Schwellenangst
So viele Theaterbesuche hatten in den vergangenen Monaten zu einer Entfremdung geführt. Man hatte sich auseinandergelebt, man erkannte im anderen nicht mehr, was einen mal fasziniert hatte. Was will dieses Medium, was ist das für eine merkwürdige Situation, die da drüben auf der Bühne, die Zappler, die Brüller, die Geher und Steher, ich hier im Zuschauerraum immer Herumsitzer, der sich nicht angesprochen fühlt, der in keine Illusion eintaucht, von keiner Fabel berührt, den der Vorgang Theater nur noch wundert und befremdet, so dass ich mich nach den verschiedenen Festivals und Veranstaltungsakkumulationen fragte, wieso sollte diese Beziehung weitergehen.

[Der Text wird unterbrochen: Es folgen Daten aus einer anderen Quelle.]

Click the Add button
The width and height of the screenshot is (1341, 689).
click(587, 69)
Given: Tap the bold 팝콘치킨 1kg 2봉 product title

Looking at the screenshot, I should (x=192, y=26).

Nach HEDDA GABLER im DT hat mich das Theater wieder. Was Ostermaier (zwei Reihen hinter mir) und die ebenfalls wunderbaren Schaubühneschauspieler so nicht geschafft hatten, Pucher und Team haben es vermocht: den inneren Kern dieser alten Geschichte für mich zu vivisezieren und zu servieren. Mit Ernst und Spaß, Altheit und Neuheit, Entsetzen und Cowboys an den richtigen Stellen. Durch die nicht eben einfache Spielweise, die zwar komische Distanz zu den Figuren schafft, aber sie nicht durch Ironie verrät, wird die Konstruktion der Geschichte transparenter, und das über den Heddaüberdruss erzählte Motiv Heddas des fatal destruktiven Eindrucks, dass das Leben einem noch was schuldet, mit nicht leichtfertiger, aber genügend leichter, der Ökonomie wie auch der Möglichkeiten von Bühne, Körper, Sprache kundiger Hand als zwingendes Mark des Stücks in mich hineinpräsentiert. Danke, Stefan Pucher, danke Henrik Ibsen, danke, liebes Ensemble vom DT!
Aus dem Theater komme ich, die ganze konzentrierte Energie der Schauspieler und der Geschichte in mir eingelagert, schwellenlos zwischen Kunst und Realität in den Bahnhof Friedrichstraße, wo der bettelnde Punk mit seinen Fünfsachen, als er mir sein Sprüchlein aufsagt, so echt ist wie dieser Eilert, der regengraue Endmaihimmel so richtig wie die Siebzigerpopplastiklampenwand.